What is required = Each line from the opening of the records that follow to the line with "สินค้าทั้งหมด (11, 2391)" needs to be written out exactly. Add nothing.

******************************

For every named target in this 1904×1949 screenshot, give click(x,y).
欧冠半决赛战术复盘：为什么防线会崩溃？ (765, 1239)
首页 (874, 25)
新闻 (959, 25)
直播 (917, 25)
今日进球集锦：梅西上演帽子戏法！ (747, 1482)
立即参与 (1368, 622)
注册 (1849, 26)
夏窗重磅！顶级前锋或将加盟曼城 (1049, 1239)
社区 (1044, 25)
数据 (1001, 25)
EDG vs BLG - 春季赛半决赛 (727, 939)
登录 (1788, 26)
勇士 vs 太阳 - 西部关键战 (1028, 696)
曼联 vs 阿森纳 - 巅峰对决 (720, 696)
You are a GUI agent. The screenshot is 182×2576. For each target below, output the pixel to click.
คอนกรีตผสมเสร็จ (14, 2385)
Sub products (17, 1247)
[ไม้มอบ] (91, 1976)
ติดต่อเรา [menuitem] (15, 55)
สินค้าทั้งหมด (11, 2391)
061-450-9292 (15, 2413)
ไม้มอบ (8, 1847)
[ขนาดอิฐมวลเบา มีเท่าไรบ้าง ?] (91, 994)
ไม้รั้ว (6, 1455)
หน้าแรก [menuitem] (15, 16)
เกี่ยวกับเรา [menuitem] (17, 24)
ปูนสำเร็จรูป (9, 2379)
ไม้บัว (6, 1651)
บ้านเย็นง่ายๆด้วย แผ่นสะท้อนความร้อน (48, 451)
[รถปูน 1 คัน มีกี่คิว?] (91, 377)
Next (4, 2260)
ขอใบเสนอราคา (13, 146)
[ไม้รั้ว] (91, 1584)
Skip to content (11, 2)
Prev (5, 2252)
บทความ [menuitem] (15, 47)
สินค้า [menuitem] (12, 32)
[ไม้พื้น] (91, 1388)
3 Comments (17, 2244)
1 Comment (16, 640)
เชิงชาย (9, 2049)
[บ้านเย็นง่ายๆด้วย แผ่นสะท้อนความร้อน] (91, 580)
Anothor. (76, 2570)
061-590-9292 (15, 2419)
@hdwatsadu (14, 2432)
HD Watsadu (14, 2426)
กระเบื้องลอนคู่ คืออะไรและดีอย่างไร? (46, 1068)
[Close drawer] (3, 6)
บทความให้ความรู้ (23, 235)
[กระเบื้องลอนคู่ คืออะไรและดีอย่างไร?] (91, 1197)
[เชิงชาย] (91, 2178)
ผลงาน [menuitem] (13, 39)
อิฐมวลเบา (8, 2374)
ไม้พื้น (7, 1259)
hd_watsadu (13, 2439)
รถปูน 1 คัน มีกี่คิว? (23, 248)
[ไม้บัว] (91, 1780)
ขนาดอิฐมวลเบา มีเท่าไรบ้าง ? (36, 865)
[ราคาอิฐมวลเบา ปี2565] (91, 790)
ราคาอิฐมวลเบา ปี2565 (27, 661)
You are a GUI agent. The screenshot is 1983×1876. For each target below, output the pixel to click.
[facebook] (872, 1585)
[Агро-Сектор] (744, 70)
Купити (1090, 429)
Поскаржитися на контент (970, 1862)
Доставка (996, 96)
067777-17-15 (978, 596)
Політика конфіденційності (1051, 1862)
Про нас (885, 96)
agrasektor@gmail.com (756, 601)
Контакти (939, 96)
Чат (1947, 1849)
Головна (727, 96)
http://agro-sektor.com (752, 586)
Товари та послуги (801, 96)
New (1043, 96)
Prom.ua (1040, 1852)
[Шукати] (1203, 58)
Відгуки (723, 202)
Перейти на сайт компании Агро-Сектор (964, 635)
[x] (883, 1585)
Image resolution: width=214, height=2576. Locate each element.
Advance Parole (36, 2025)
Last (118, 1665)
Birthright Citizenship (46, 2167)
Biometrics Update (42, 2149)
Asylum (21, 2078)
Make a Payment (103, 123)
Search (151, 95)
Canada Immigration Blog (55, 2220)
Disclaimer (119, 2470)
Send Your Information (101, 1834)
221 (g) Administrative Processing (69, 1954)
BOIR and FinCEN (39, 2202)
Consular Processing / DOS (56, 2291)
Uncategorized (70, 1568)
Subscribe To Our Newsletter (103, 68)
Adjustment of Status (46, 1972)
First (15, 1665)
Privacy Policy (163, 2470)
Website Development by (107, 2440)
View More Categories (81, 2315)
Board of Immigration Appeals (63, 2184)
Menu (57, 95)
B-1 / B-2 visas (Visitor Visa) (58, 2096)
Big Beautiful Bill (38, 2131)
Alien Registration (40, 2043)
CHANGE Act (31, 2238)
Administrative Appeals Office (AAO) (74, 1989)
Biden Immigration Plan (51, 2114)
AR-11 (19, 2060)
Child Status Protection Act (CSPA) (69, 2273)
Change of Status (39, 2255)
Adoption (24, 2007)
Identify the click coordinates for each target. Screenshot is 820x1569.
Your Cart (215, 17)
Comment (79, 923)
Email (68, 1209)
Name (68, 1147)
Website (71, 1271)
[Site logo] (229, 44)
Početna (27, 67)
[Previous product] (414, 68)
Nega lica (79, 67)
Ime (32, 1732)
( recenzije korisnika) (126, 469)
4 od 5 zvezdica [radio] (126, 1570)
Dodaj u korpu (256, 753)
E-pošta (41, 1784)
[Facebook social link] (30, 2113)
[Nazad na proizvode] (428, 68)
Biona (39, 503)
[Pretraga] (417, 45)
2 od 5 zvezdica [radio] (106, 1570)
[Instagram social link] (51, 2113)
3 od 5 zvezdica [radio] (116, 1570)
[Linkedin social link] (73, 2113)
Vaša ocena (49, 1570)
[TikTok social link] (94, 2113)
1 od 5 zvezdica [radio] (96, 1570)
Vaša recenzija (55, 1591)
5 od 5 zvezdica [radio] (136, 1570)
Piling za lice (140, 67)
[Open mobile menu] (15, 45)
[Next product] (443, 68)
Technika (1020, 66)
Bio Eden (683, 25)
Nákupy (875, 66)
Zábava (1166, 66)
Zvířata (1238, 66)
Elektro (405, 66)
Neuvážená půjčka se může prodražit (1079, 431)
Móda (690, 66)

******************************

Solution to this problem =
For every named target in this 1904×1949 screenshot, give click(x,y).
欧冠半决赛战术复盘：为什么防线会崩溃？ (765, 1239)
首页 (874, 25)
新闻 (959, 25)
直播 (917, 25)
今日进球集锦：梅西上演帽子戏法！ (747, 1482)
立即参与 (1368, 622)
注册 (1849, 26)
夏窗重磅！顶级前锋或将加盟曼城 (1049, 1239)
社区 (1044, 25)
数据 (1001, 25)
EDG vs BLG - 春季赛半决赛 (727, 939)
登录 (1788, 26)
勇士 vs 太阳 - 西部关键战 (1028, 696)
曼联 vs 阿森纳 - 巅峰对决 (720, 696)
You are a GUI agent. The screenshot is 182×2576. For each target below, output the pixel to click.
คอนกรีตผสมเสร็จ (14, 2385)
Sub products (17, 1247)
[ไม้มอบ] (91, 1976)
ติดต่อเรา [menuitem] (15, 55)
สินค้าทั้งหมด (11, 2391)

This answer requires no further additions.